● What the exercise asks
Nothing in the records should change; write them all out again.

_ _ _

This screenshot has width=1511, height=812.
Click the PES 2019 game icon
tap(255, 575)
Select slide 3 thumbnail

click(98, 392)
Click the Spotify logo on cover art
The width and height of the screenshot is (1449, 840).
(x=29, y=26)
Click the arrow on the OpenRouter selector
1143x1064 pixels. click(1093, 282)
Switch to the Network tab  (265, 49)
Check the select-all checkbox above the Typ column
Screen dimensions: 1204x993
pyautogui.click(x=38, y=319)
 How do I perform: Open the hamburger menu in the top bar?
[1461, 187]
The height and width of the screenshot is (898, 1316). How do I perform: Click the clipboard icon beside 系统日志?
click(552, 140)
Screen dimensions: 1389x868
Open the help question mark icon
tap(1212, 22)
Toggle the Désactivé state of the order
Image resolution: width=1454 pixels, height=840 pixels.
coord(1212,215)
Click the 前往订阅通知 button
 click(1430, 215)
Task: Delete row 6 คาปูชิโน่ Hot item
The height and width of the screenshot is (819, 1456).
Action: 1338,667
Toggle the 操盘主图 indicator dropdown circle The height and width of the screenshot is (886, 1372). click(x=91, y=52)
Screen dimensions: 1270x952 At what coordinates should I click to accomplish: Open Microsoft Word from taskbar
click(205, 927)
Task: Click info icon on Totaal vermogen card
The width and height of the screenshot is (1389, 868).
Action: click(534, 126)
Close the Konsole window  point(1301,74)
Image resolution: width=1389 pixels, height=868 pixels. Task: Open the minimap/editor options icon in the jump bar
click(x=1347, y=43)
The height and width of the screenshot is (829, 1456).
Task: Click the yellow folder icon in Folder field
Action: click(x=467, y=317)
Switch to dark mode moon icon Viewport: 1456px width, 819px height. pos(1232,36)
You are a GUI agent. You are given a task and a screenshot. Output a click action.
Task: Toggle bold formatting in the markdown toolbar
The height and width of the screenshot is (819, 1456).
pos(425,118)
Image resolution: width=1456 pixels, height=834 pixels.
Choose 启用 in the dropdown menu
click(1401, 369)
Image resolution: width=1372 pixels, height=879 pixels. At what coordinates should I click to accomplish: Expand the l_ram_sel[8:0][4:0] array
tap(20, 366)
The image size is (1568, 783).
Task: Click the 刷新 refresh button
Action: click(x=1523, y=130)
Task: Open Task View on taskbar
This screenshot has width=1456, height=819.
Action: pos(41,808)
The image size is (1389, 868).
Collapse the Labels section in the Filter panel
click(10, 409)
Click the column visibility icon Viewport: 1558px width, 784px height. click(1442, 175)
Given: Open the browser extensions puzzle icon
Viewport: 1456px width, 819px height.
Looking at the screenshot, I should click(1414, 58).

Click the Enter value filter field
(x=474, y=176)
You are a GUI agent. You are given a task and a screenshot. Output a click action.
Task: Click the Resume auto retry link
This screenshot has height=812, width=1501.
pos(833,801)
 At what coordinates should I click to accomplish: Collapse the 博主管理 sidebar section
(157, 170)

_ _ _

● Solution to this task
This screenshot has width=1511, height=812.
Click the PES 2019 game icon
tap(255, 575)
Select slide 3 thumbnail

click(98, 392)
Click the Spotify logo on cover art
The width and height of the screenshot is (1449, 840).
(x=29, y=26)
Click the arrow on the OpenRouter selector
1143x1064 pixels. click(1093, 282)
Switch to the Network tab  (265, 49)
Check the select-all checkbox above the Typ column
Screen dimensions: 1204x993
pyautogui.click(x=38, y=319)
 How do I perform: Open the hamburger menu in the top bar?
[1461, 187]
The height and width of the screenshot is (898, 1316). How do I perform: Click the clipboard icon beside 系统日志?
click(552, 140)
Screen dimensions: 1389x868
Open the help question mark icon
tap(1212, 22)
Toggle the Désactivé state of the order
Image resolution: width=1454 pixels, height=840 pixels.
coord(1212,215)
Click the 前往订阅通知 button
 click(1430, 215)
Task: Delete row 6 คาปูชิโน่ Hot item
The height and width of the screenshot is (819, 1456).
Action: 1338,667
Toggle the 操盘主图 indicator dropdown circle The height and width of the screenshot is (886, 1372). click(x=91, y=52)
Screen dimensions: 1270x952 At what coordinates should I click to accomplish: Open Microsoft Word from taskbar
click(205, 927)
Task: Click info icon on Totaal vermogen card
The width and height of the screenshot is (1389, 868).
Action: click(534, 126)
Close the Konsole window  point(1301,74)
Image resolution: width=1389 pixels, height=868 pixels. Task: Open the minimap/editor options icon in the jump bar
click(x=1347, y=43)
The height and width of the screenshot is (829, 1456).
Task: Click the yellow folder icon in Folder field
Action: click(x=467, y=317)
Switch to dark mode moon icon Viewport: 1456px width, 819px height. pos(1232,36)
You are a GUI agent. You are given a task and a screenshot. Output a click action.
Task: Toggle bold formatting in the markdown toolbar
The height and width of the screenshot is (819, 1456).
pos(425,118)
Image resolution: width=1456 pixels, height=834 pixels.
Choose 启用 in the dropdown menu
click(1401, 369)
Image resolution: width=1372 pixels, height=879 pixels. At what coordinates should I click to accomplish: Expand the l_ram_sel[8:0][4:0] array
tap(20, 366)
The image size is (1568, 783).
Task: Click the 刷新 refresh button
Action: click(x=1523, y=130)
Task: Open Task View on taskbar
This screenshot has width=1456, height=819.
Action: pos(41,808)
The image size is (1389, 868).
Collapse the Labels section in the Filter panel
click(10, 409)
Click the column visibility icon Viewport: 1558px width, 784px height. click(1442, 175)
Given: Open the browser extensions puzzle icon
Viewport: 1456px width, 819px height.
Looking at the screenshot, I should click(1414, 58).

Click the Enter value filter field
(x=474, y=176)
You are a GUI agent. You are given a task and a screenshot. Output a click action.
Task: Click the Resume auto retry link
This screenshot has height=812, width=1501.
pos(833,801)
 At what coordinates should I click to accomplish: Collapse the 博主管理 sidebar section
(157, 170)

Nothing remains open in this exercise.